Last September I wrote about my surprise that the Cubs didn’t promote Bryant to the majors after the AAA season ended. The Cubs’ stated justification for this decision was that they didn’t want to overwork Bryant, who was coming off his first full season in professional baseball. At the time, I thought that this reason sounded like BS, since Bryant had played in 98 college and professional games in 2013, the year before. 138 minor league games in 2014 really wasn’t that big of a step up.
Bryant is now leading all of MLB with six Spring Training home runs and has an OPS over 1.800 (granted, in only nine games). Bryant isn’t just ready now — he was ready last September.

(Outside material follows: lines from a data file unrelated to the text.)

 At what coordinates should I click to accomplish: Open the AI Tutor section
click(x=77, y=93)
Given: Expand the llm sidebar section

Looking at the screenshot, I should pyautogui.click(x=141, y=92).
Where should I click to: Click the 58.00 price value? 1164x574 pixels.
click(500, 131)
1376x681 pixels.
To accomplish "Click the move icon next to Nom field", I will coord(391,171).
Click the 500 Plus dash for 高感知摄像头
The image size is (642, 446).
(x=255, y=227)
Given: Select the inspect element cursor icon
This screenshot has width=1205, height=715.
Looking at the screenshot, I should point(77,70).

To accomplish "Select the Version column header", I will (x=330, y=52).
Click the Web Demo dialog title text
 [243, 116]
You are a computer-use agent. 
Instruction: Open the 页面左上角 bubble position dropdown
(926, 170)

The only reason to send him back to AAA is so the Cubs can hold onto his rights for another season. If the Cubs do so, everyone in baseball is going to know that’s why they sent him down. Bryant is much better on both sides of the ball at this moment than anyone else the Cubs could play at 3B. The sooner he reaches the majors, the sooner he’s going to learn to hit major league pitching, and the sooner the Cubs can build a winner.
I think it sends the wrong message to every player in a team’s system, if players don’t get promoted when they’ve proven to everyone they’re ready for the next level. Sure, sometimes a youngster gets blocked by another youngster ahead of him whom the organization thinks is a better prospect because they drafted they drafted the latter prospect in the first round. And sometimes a youngster gets blocked at the major league level by a high-priced veteran who can’t be moved without the team eating salary.
In Bryant’s case, there’s nothing between him and the Show, except management’s possible desire to hold his rights for another season. That’s just not a good enough reason to keep Bryant in the minors at this point.